Deployment consists of drag-n-drop to wherever they want to install (since it contains all the code and resources it needs). No need to add complexity with a complicated installer.

The 'saving bandwith' argument is a distraction from the real argument. People don't mind downloading big things, they just don't want to wait. This is they'll happily download a 2 GB client-side application but can't stand waiting 10 seconds for an applet to load, since they are conditioned to different experiences on the desktop and web. For client-side apps size is not an issue, it only matters for 'rich' web-apps. Considering it is the JDK that is the big download and most Java apps are miniscule in comparison (especially compared to their data) I'd say that this is less important than making the application reliable to the user (meaning there is no chance of dependencies breaking the application).

For me the modularity required to 'upgrade-in-place' is a fantastic idea but absolutely crappy in practice (one reason the inferior interface of the web is preferred over client-side apps is to get away from the hassle of client-side installations). Nobody I know does modular upgrades for Java apps, they replace the app instead. Sure Debian and Ubuntu can do the equivalent and it's fantastic, but most applications don't get upgraded piecemeal.

Therefore, for my stuff at least, I'd much prefer to be able to bind everything into a \*completely foolproof\* monolith rather than accept the modular upgrade myth and risk having the application break for customers. Being able to bind library JARS within the application JAR would make a big difference.

Note that apart from O/S-level libraries and true plug-in modules I'm not a big fan of large numbers of dynamic libraries either, they always cause trouble (not only the DLLs on Windows, but the .so's on Unixes/Linuxes too). On the few instances where developers have been considerate enough to provide statically-linked binaries I prefer these when I can as they are much more reliable than their dynamic counterparts.
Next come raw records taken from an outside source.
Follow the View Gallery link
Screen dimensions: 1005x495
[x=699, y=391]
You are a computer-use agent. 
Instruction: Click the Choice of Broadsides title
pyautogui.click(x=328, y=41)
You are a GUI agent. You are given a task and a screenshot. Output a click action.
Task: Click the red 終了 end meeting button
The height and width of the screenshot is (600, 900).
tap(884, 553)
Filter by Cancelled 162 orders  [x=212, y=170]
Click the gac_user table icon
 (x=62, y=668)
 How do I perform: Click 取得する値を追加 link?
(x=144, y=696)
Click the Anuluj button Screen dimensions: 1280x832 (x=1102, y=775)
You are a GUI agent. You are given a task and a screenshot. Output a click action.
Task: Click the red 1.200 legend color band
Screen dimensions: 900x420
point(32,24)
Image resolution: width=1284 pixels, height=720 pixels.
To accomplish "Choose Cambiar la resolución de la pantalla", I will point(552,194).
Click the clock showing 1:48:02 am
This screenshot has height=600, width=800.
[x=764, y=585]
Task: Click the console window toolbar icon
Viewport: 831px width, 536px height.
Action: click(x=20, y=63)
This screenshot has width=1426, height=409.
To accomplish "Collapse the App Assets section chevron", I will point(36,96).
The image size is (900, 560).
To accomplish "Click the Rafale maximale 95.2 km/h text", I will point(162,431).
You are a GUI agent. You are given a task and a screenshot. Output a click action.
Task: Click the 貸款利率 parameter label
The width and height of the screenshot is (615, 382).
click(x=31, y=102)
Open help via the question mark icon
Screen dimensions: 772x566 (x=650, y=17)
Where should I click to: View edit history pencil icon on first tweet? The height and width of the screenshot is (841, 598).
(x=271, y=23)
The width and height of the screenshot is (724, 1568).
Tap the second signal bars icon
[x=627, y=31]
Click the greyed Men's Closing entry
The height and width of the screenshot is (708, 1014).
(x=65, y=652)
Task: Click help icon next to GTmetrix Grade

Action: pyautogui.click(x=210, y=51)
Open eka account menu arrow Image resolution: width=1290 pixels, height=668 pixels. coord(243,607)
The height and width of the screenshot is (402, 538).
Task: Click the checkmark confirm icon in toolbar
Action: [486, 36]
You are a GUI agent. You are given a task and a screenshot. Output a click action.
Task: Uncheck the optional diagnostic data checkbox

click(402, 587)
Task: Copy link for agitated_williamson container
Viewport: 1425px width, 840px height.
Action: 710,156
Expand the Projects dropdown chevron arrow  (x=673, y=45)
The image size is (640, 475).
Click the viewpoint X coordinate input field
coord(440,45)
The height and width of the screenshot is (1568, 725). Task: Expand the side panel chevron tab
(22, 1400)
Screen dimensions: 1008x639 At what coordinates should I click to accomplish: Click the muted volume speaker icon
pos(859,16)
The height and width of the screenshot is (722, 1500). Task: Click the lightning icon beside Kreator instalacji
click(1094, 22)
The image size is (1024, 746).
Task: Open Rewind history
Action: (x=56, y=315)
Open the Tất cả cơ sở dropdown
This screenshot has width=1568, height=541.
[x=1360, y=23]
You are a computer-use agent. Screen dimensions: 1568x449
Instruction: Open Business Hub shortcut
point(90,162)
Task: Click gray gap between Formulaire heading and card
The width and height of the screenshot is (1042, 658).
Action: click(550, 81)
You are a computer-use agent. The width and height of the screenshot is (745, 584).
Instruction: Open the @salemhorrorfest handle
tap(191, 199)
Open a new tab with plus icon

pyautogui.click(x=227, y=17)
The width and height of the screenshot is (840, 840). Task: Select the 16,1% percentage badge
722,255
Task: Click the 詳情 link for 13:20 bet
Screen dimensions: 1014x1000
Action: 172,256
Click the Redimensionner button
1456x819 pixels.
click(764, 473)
I haven't tried FatJar yet but I guess that I'm an advocate of that deployment model for client-side Java.

Oh yeah, from what I've seen the typical .NET application deployment model ends up with hundreds of dlls and as a result is quite brittle. I don't think JAVA should head this way. Instead, the module work should make it easy to bundle things together (and possible to check dependencies at build-time not run-time).

Keep things
"As simple as possible, but no simpler" - Albert Einstein

Posted by Mike Reid on December 01, 2008 at 03:15 AM PST #

Colin Waters wrote:
"I think the right way to think about this is from the dynamic language perspective where I'm sitting at a REPL, and I type something like:

import org.objectweb.asm

What does that do? It drives all sorts of questions, like the obvious need for some sort of standard library identifer outside of the package name."

NOOOOOOOOOOOOOOOOOOOO!!!!!!!

That is a myopic developer's view of the situation and I disagree completely. This is not the right way to think of what Java needs for modularity. The need should be driven by

THE APPLICATION USER'S EXPERIENCE

not what the developer sees. Developers forgetting this for layers and layers of complication is what will doom Java. This is where Java deployment is falling over for zero-Java-skill end users (which are the majority of business types and IT support) because it is far too complicated for end-users to deal with the installation hassle and the borked dependencies.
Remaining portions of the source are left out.